* _ACTIVITY_
Beginning at the line that contains "1256x879 pixels. Task: Click", repeat each line exactly through the last one of the records below, and leave out the pictures.

* _DATASET RECORDS_
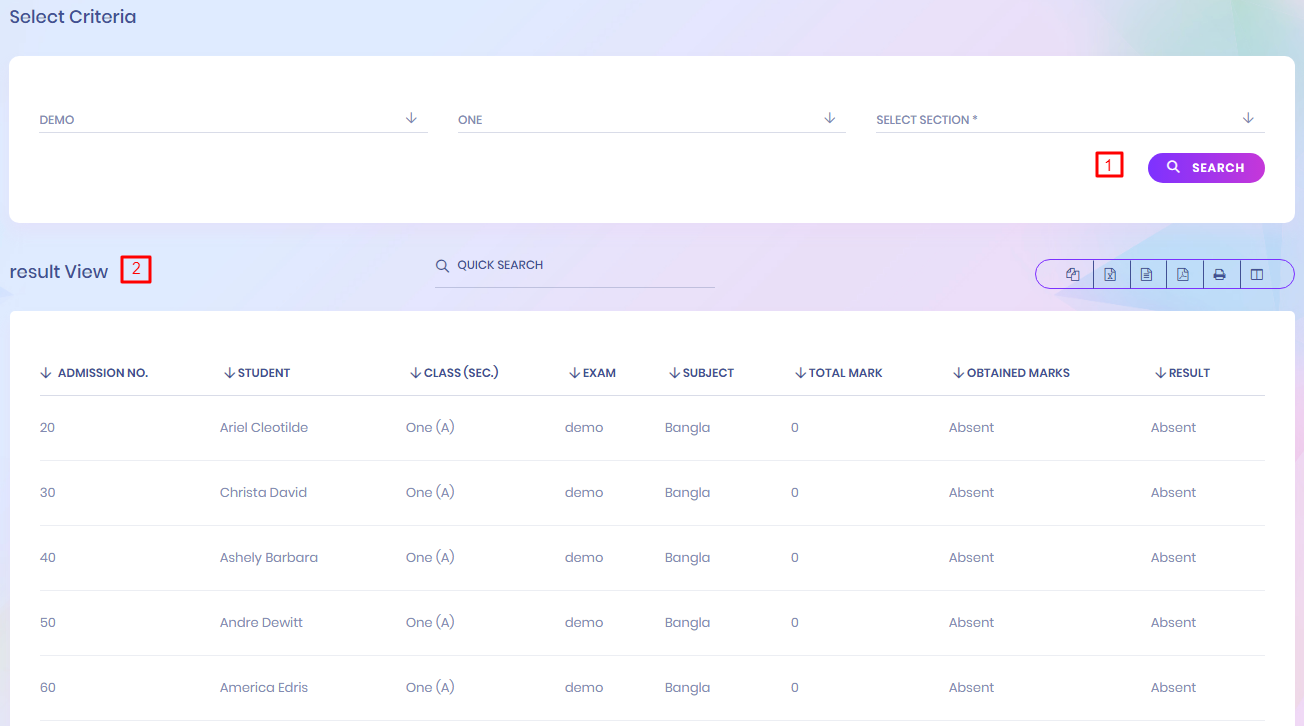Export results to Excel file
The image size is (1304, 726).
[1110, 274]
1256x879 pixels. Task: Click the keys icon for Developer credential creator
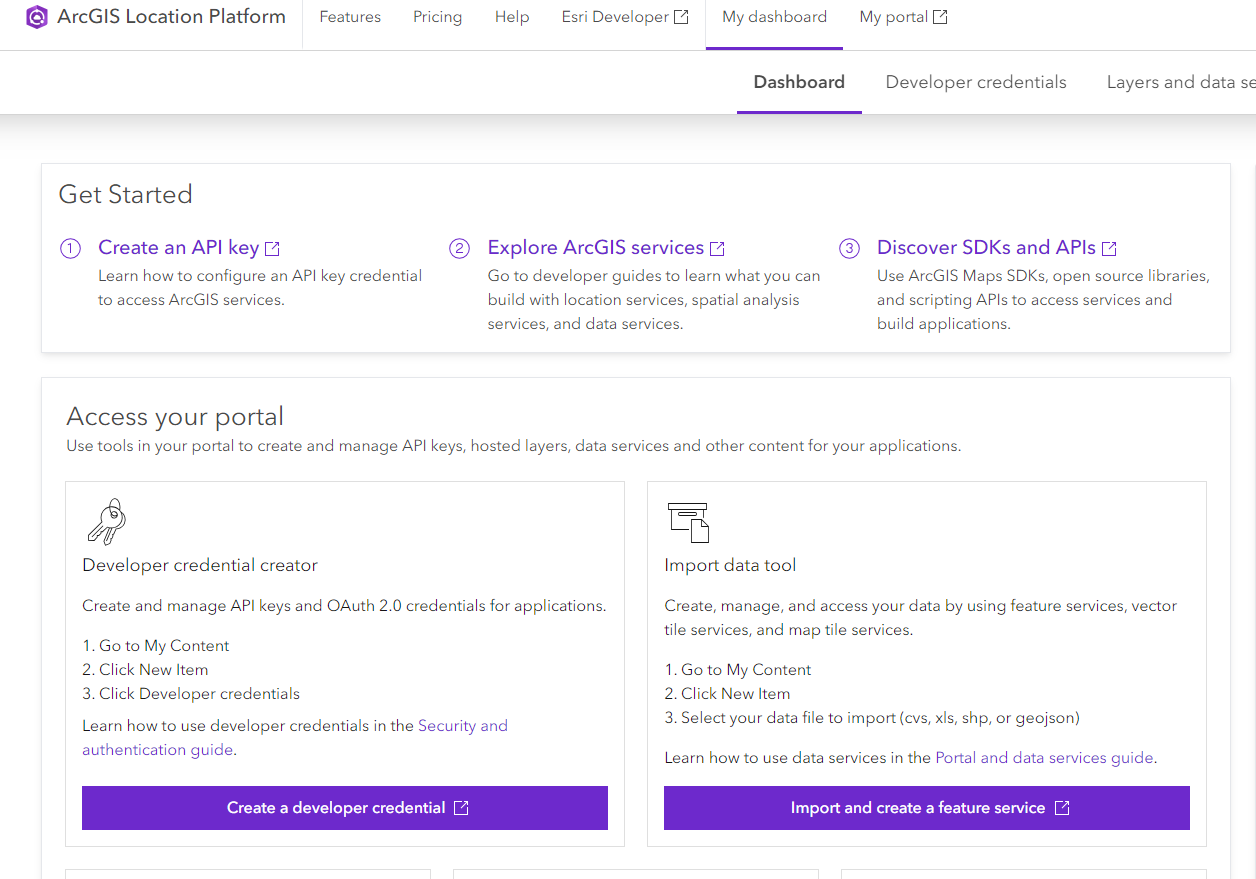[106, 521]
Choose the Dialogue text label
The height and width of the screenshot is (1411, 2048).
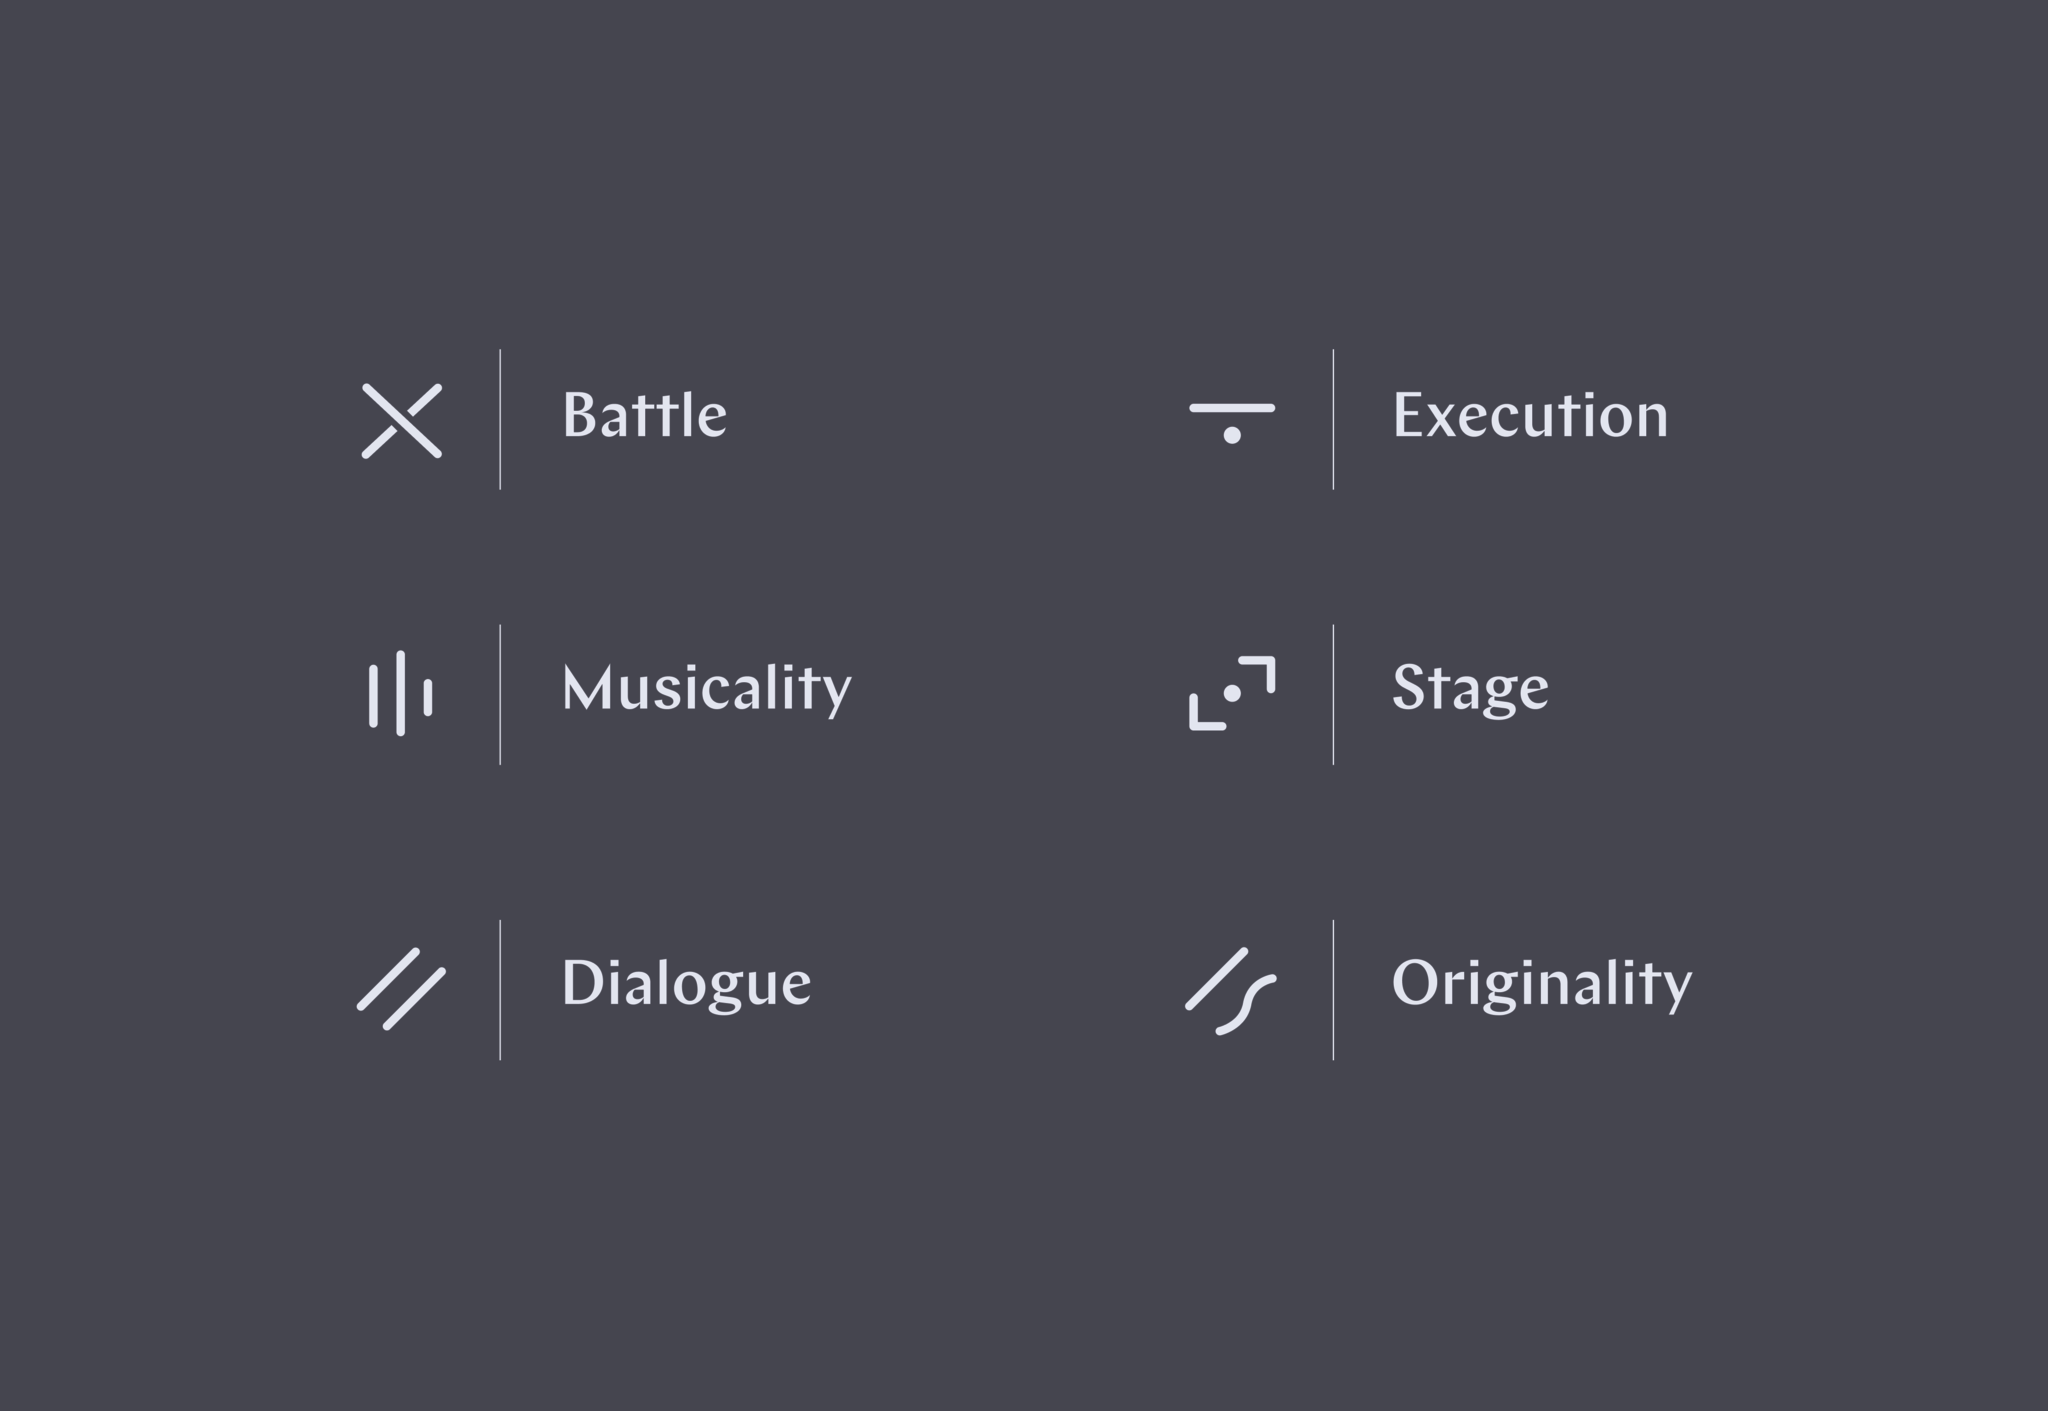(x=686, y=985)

* _RESULT OF THIS TASK_
1256x879 pixels. Task: Click the keys icon for Developer credential creator
[106, 521]
Choose the Dialogue text label
The height and width of the screenshot is (1411, 2048).
(x=686, y=985)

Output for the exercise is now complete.